First, good-faith dialogue trumps political grandstanding. Since the first High-level dialogue in 2006, 150 nations and countless civil society representatives have met in the state-led Global Forum on Migration and Development to discuss what John Kenneth Galbraith accurately called the "world's oldest action against poverty." While the United States has increasingly criminalized migrants, participants in the Global Forum have strategized on how to maximize the benefits of migration -- for migrants and sending and receiving communities -- while minimizing the tensions and hardships that it engenders. From these discussions, advocacy agendas and concrete initiatives have emerged on how to engage diaspora groups as development actors, to reduce the costs of migrant remittances (which equal three-times the size of all overseas development assistance), to permit the "circular" migration of skilled workers from developing countries, to create the underlying conditions that attract investment, to facilitate immigrant integration, and to prevent the abuse of migrants by labor brokers, traffickers and government officials. Meanwhile, Congress and the President are still not talking to each other nine days into the federal government shut-down, as default looms and the window for passage of immigration reform legislation slowly closes.

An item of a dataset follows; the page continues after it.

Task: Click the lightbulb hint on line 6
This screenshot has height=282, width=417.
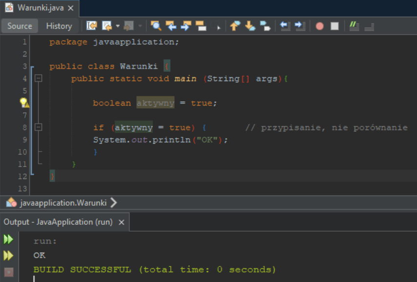Action: (x=24, y=103)
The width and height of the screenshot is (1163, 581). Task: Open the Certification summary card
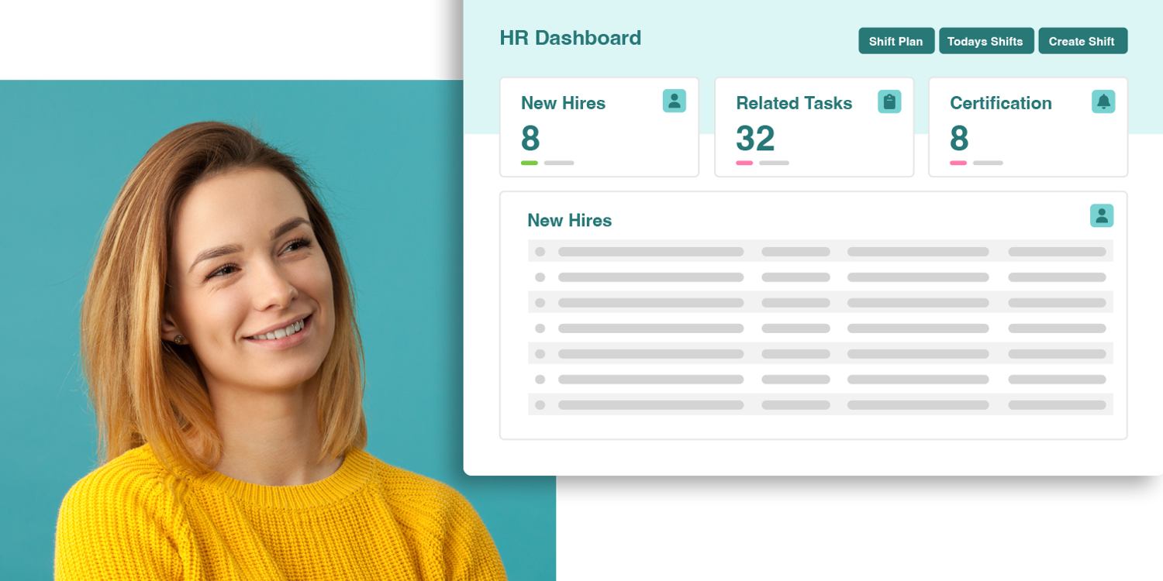coord(1027,127)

Second, the dialogue highlights crucial issues that the impoverished U.S. immigration debate has mostly ignored. It does not treat migration as a problem to be solved, but as one of the world's most productive and promising development tools. It recognizes that the very logic globalization -- which liberalizes the movement of goods, services, and information -- requires that displaced persons move to economic opportunity, often across national boundaries, whether legally or (if impossible) illegally. It considers the nearly 80 million U.S. baby boomers retiring at a rate of 10,000 per day, falling fertility rates throughout the Western Hemisphere (in Mexico from 7 children per woman in 1960 to 2.3 children in 2010), and the diminishing ratio of working age to elderly persons in the Hemisphere -- from five to one in 2010, to a projected two to one in 2050. The dialogue has crystallized a rising challenge for aging, developed nations: i.e., how to attract the fewer available workers from developing nations who will have a greater incentive to stay home? It considers facts, like the 900,000 decrease in U.S. unauthorized immigrants from Mexico since 2007, and queries whether the United States might one day look back nostalgically on the period of heavy illegal migration from Mexico. By contrast, the Senate would unnecessarily double the number of Border Patrol agents and deny newly legalized immigrants Social Security credits based on work they performed while unauthorized.

Finally, the dialogue is premised on an accurate understanding of why persons migrate. Most do not migrate to break the law, to threaten host communities, to monopolize public benefits, or to undermine core values. They come to support their families and improve their life prospects, sometimes simply to survive. They seek to participate and contribute to their new and old communities. Pope Francis recently characterized immigrants as "children, women and men who leave or who are forced to leave their homes for various reasons, who share a legitimate desire for knowing and having, but above all for being more." The migration and development dialogue seeks to know more so that migrants and their communities of origin and destination might have and be more. It seeks to facilitate the participation of immigrants, so that they might be more effective instruments of development. The United States would do well to follow suit.